As the largest subcategory of retail, we need to find a way to get back in the driver’s seat of the mobile disruption. We cannot let other verticals trump our user experiences and outperform our mobile campaigns.
If you are sick and tired of hearing about mobile…get over it right now. According to a recent article from Google, mobile search volumes have officially surpassed desktop searches. Mobile is snowballing at an unprecedented rate, so much so that mobile usage statistics are increasing in almost real-time.
If I could give one theme to mobile marketing it would be immediacy. Google simplifies this in three steps: be there, be useful, and be quick. If you can accomplish these things, you will win the customers you target. There are some scary (and I mean scary) stats out there to help this set in:
· 87% of Millennials have their smartphone at their side (more or less attached to their body) day and night
· We check our phones 150 times a day
· We spend 177 minutes on our phones per day
· Each mobile session averages only 1 minute and 10 seconds, but dozens and dozens of times per day
If you think that you’re ahead of the game because you have a totally responsive website, think again.

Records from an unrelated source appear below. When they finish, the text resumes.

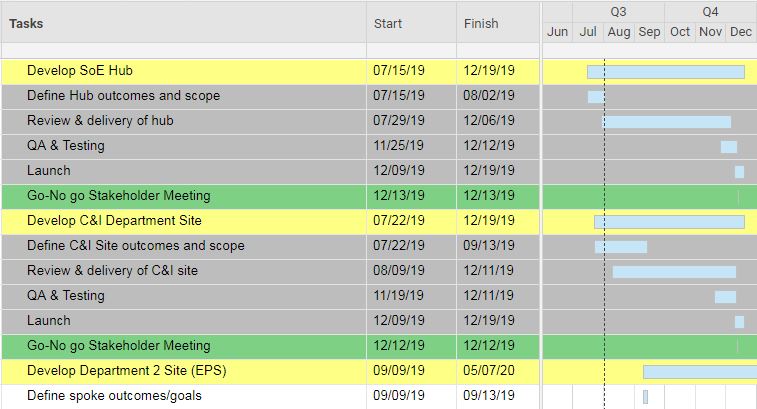The height and width of the screenshot is (409, 757).
Task: Select Develop C&I Department Site Gantt bar
Action: 669,222
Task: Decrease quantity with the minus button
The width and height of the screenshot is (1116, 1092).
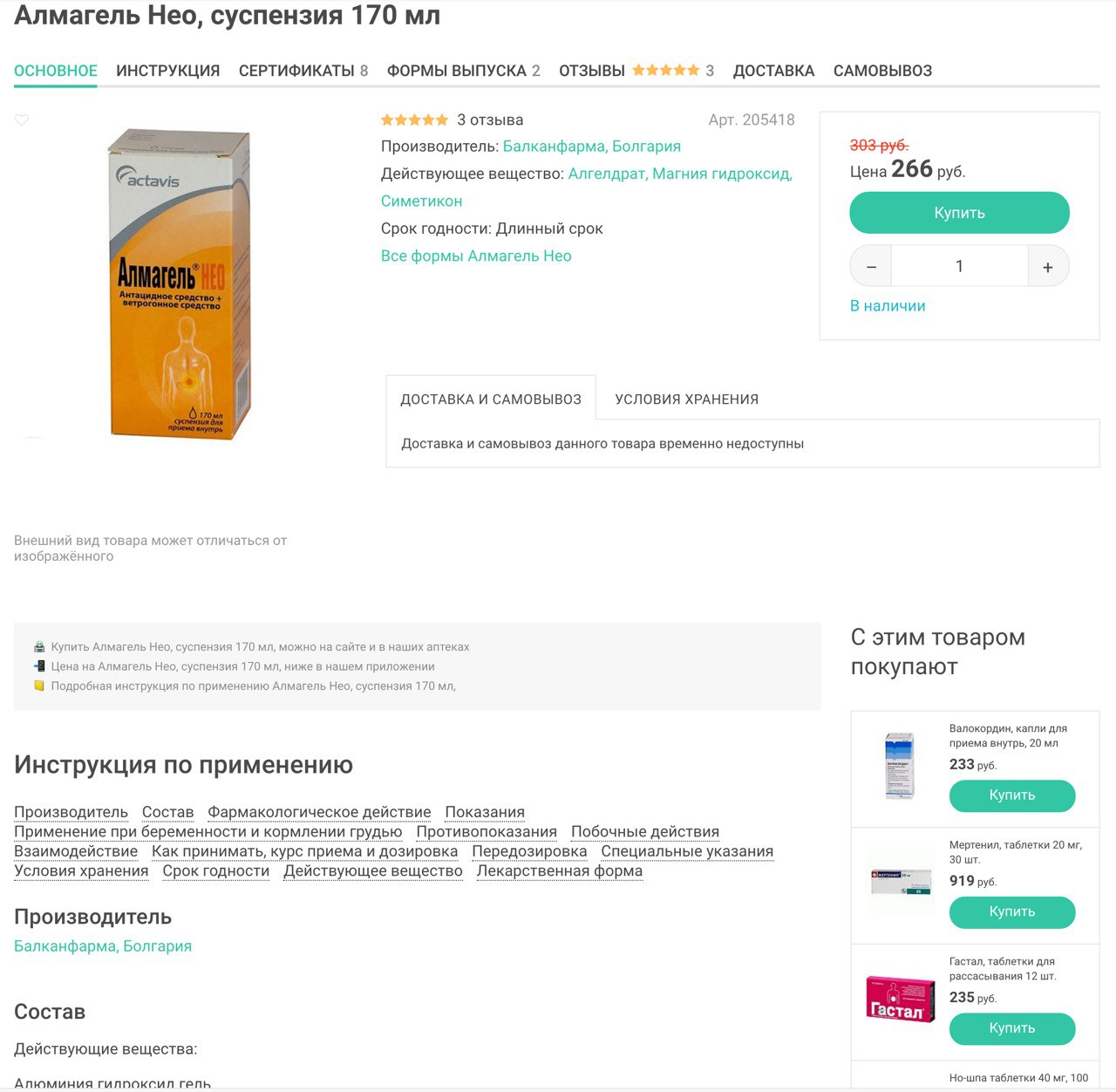Action: pos(871,267)
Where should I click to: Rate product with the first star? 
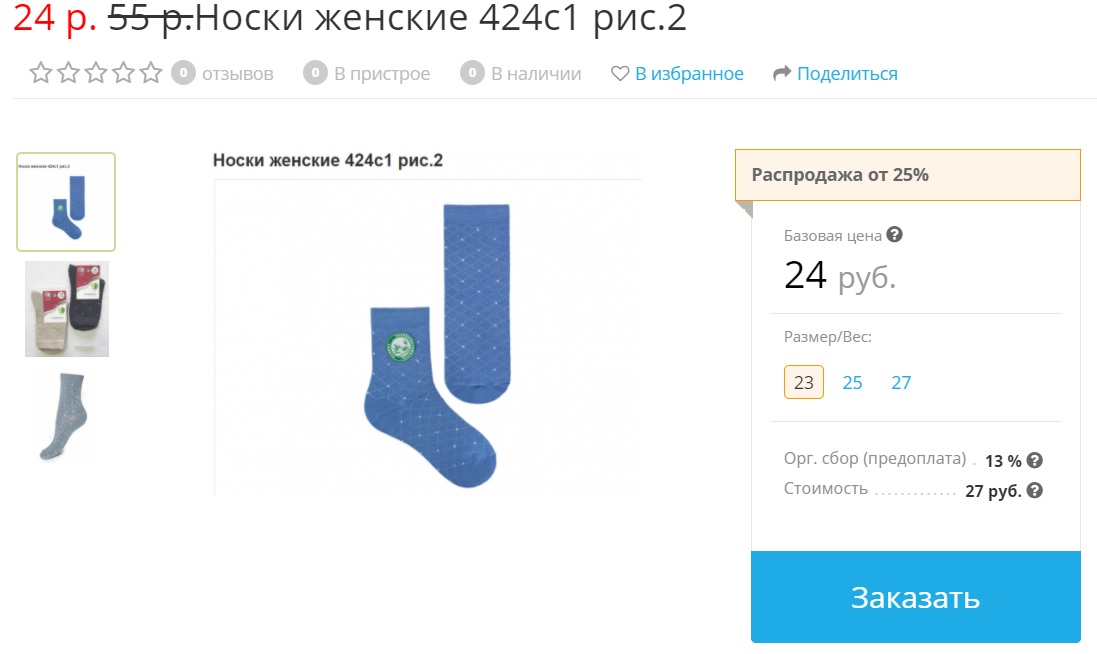pyautogui.click(x=41, y=73)
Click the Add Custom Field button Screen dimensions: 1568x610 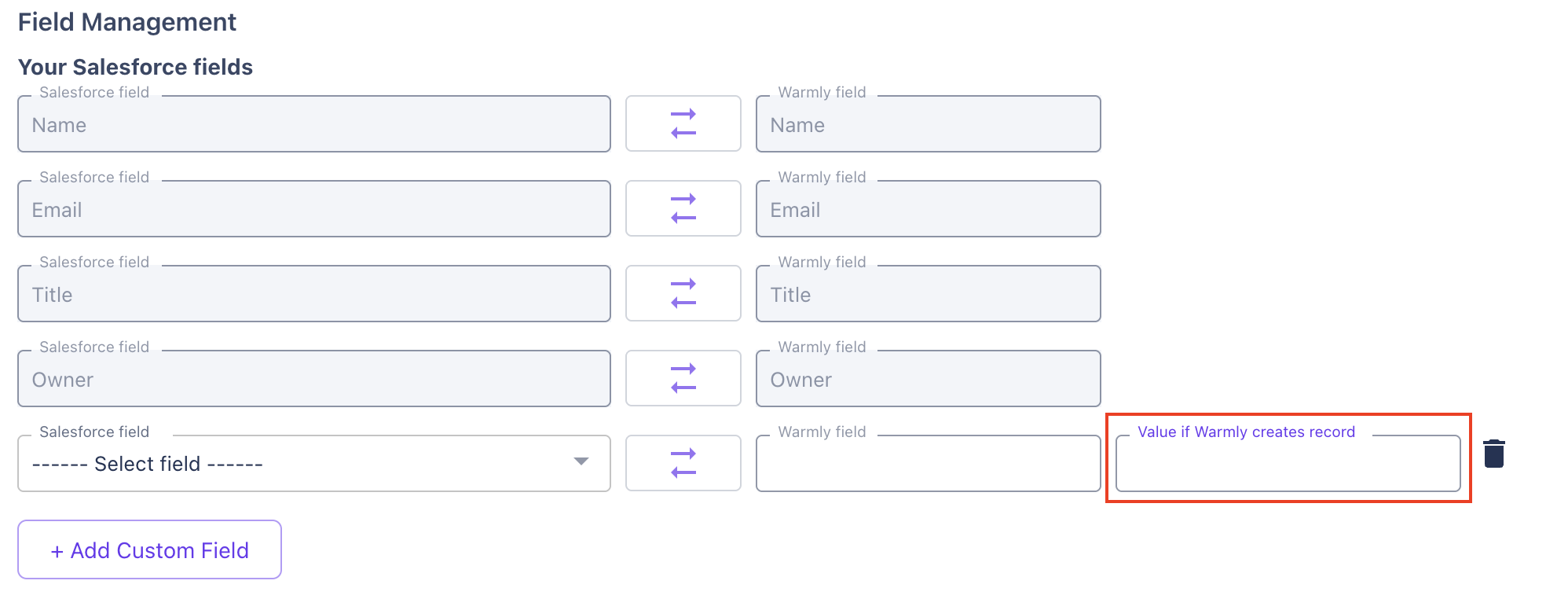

This is only the first step. The second is delivering an ideal experience to your mobile audience, and a responsive site alone does not ensure a seamless, swipe-oriented, visually compelling, easy and fast interaction.
“The main issue with user experience is that on the desktop you can have some complexity, but on a mobile device the interface and experience must be about simplicity,” says Alan Krutsch, Director of Marketing and eCommerce at Apple Autos. “The mobile user must be able to find things quickly and perform functions easily.”
Even older generations report feeling “naked” if they don’t have their phone with them. Dealers should feel equally naked if their mobile strategy is lagging in comparison to other retailers. “Target and Walmart are examples of stores that do really well driving people to their locations with specific offers,” said Ray Green, VP of Enterprise Solutions at Verve Mobile. “Using a mobile ad platform, they are able to target different customers at different times, with different messages, based on those customers’ individual behaviors and locations.”
There are some key trends on the horizon to focus on over the next year to stay relevant across the screens, and in the hands of in-market shoppers. Start implementing mobile strategies that involve beacons, mobile wallets, and big-data generated customer profiles. Click links to learn more about each.
Let’s think back to 2002, when dealers started posting inventory on their websites. Many were outraged and swore to never, ever post their cars, let alone their prices online. Today, that has changed. I am confident that the evolution of mobile will override the eruption of the Internet and more importantly, resisting this trend will be detrimental to your business. Also remember you are not alone. We as an industry can, and will, come together to help each other, as we cannot let retail and travel out-innovate the pioneers of innovation!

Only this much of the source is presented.